> [Available data]
>>>

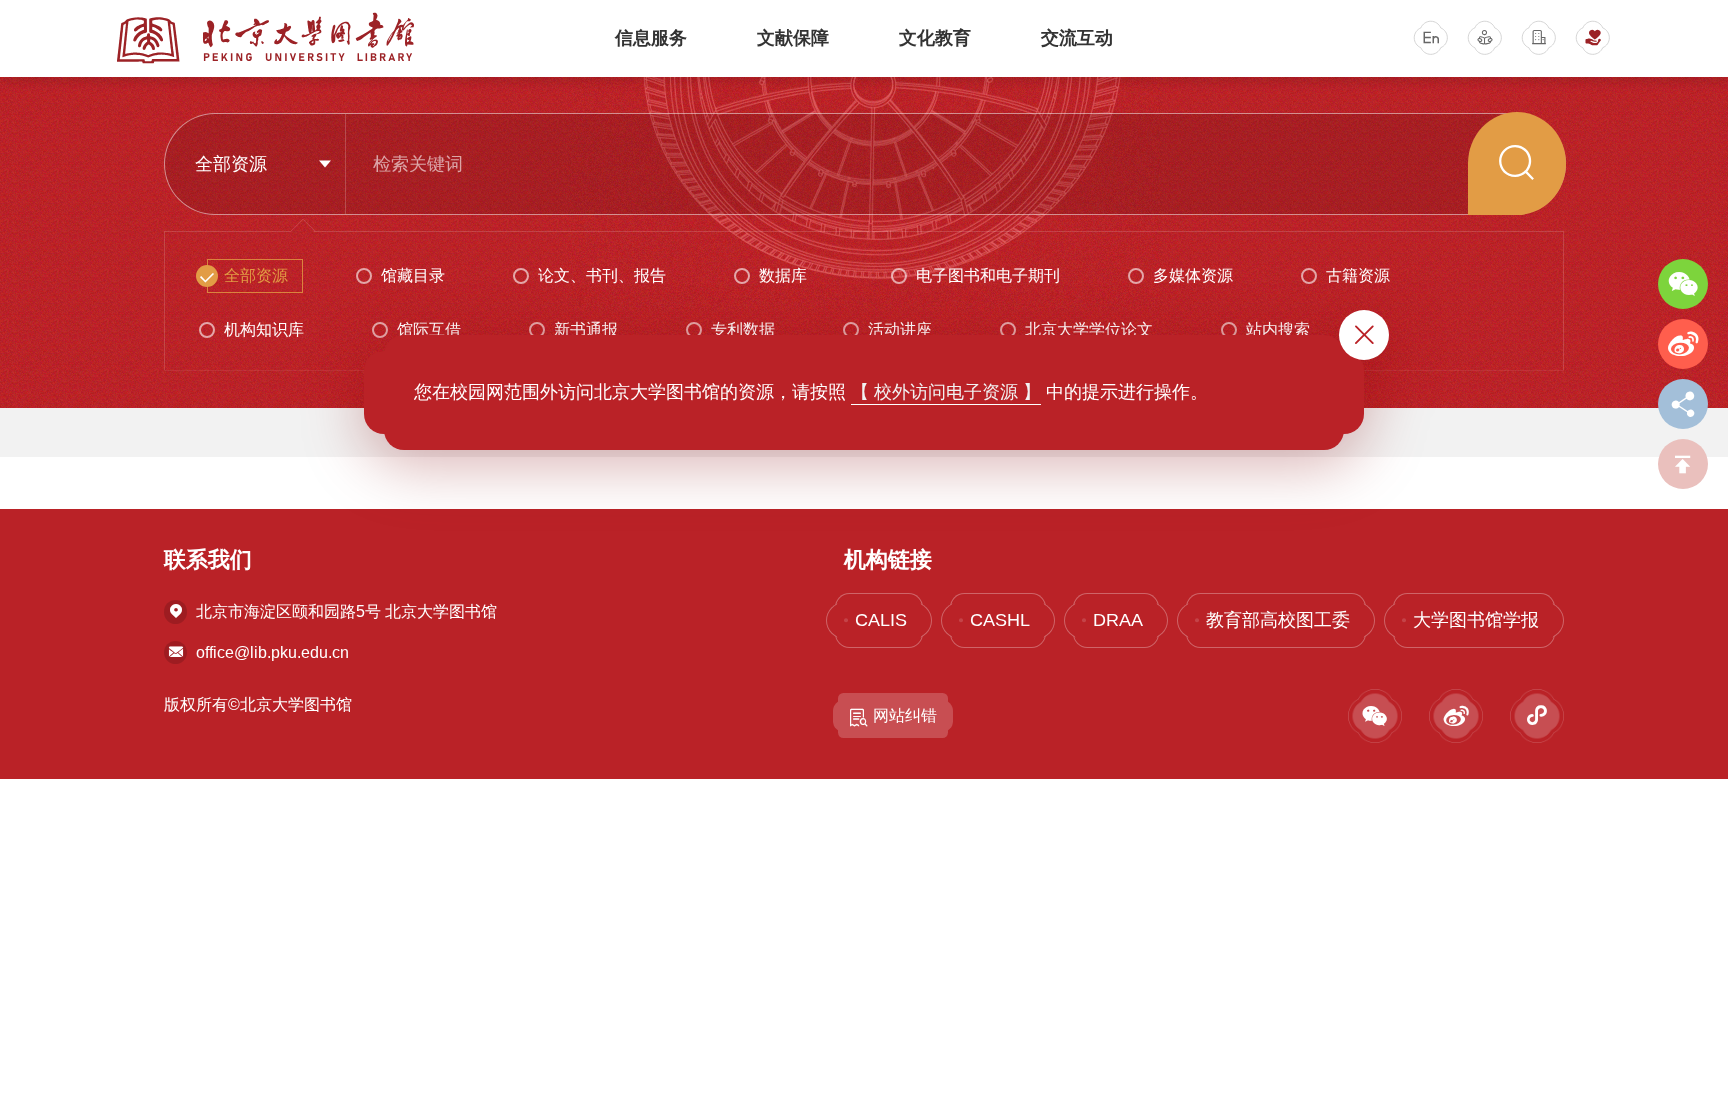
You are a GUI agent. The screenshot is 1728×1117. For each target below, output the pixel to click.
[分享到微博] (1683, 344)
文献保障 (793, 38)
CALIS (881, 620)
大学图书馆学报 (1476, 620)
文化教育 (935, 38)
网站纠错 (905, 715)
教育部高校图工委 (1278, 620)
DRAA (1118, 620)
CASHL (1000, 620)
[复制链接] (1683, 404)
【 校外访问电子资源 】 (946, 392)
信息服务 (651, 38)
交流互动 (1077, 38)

<<<
>>>

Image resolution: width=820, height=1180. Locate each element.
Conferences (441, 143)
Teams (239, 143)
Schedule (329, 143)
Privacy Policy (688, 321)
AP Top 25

<<<

> [Work instruction]
Using the entries above, work out the number of lines that hold the word "each" and write it with no other words.

> [Solution]
2